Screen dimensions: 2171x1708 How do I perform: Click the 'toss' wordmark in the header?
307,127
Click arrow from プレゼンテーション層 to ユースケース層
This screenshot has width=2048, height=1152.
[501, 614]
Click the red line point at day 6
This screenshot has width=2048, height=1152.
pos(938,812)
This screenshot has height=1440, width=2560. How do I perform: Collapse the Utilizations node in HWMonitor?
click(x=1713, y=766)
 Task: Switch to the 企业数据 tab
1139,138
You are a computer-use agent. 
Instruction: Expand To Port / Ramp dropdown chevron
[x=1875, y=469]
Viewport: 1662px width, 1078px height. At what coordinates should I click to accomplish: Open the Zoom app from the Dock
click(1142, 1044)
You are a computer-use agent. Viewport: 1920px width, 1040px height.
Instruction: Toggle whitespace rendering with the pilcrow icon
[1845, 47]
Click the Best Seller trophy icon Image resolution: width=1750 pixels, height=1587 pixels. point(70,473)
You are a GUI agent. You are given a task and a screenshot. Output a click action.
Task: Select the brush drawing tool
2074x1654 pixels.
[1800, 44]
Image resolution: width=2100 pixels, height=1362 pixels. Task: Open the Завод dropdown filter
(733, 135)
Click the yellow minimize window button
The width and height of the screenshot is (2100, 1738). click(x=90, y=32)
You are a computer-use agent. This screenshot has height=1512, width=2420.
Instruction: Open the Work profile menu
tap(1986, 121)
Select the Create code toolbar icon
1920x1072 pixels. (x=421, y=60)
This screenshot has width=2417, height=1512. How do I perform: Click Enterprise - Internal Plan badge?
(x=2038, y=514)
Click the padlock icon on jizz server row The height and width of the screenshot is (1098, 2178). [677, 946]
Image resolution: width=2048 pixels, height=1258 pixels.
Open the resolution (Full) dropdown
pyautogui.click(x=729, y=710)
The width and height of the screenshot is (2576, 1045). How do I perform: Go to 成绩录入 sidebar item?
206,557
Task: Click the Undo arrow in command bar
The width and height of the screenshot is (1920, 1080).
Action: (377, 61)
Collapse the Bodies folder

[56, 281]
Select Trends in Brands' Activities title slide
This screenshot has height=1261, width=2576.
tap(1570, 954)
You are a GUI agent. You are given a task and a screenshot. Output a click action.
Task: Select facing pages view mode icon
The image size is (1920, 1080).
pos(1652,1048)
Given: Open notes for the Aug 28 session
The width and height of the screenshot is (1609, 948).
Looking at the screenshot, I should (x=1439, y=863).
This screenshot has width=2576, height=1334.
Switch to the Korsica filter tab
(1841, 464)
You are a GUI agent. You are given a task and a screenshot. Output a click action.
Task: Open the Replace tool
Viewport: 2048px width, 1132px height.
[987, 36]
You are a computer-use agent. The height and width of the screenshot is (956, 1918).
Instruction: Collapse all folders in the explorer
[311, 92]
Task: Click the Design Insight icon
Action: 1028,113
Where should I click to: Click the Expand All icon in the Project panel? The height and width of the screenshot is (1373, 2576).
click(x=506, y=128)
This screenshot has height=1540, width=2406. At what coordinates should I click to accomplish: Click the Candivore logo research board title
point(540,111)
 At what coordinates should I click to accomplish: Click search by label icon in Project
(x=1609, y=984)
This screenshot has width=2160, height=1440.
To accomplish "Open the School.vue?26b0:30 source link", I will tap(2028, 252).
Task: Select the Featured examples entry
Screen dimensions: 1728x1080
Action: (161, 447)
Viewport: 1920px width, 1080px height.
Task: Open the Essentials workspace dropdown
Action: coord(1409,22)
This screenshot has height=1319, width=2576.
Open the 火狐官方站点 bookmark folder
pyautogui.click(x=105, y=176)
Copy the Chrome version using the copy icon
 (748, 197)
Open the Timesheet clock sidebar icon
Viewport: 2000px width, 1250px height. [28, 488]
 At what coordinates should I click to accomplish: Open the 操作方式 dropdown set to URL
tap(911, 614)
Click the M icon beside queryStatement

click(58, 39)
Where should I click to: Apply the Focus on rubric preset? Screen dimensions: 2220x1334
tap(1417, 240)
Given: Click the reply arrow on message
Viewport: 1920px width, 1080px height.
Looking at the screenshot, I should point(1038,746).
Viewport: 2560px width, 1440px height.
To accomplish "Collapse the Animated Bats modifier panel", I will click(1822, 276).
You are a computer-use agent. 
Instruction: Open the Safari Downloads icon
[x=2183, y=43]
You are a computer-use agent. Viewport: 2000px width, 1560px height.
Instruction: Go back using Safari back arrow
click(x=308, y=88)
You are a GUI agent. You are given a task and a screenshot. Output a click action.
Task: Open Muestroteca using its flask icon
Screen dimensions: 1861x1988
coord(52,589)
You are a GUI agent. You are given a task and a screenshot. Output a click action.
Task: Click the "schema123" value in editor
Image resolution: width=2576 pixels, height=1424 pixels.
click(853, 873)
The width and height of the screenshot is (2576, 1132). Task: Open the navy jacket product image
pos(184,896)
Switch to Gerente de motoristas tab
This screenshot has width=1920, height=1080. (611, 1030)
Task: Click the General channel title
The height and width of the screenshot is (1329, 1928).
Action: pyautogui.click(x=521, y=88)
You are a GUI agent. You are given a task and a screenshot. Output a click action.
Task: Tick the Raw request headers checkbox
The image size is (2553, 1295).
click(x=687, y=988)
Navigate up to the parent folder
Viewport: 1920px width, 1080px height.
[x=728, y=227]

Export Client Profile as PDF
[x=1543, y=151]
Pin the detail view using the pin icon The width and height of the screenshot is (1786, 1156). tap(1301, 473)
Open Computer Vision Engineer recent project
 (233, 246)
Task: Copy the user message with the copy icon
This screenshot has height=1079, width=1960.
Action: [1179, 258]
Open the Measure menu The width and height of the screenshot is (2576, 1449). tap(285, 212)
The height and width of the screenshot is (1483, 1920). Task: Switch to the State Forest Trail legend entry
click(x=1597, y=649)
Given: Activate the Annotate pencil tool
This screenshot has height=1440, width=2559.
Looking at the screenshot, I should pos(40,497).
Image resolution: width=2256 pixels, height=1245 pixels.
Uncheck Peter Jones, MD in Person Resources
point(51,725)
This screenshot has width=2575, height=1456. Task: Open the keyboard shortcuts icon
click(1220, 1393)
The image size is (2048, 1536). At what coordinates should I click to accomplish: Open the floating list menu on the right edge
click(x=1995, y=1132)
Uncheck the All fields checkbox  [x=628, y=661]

- - - - - - -

Task details
Out of the data above, transcribe exactly and only the lines starting with the line that has "The image size is (1920, 1080)." and going on through the line that has "This screenshot has width=2576, height=1334.", both included.

Solution to this task
The image size is (1920, 1080).
pos(1652,1048)
Given: Open notes for the Aug 28 session
The width and height of the screenshot is (1609, 948).
Looking at the screenshot, I should (x=1439, y=863).
This screenshot has width=2576, height=1334.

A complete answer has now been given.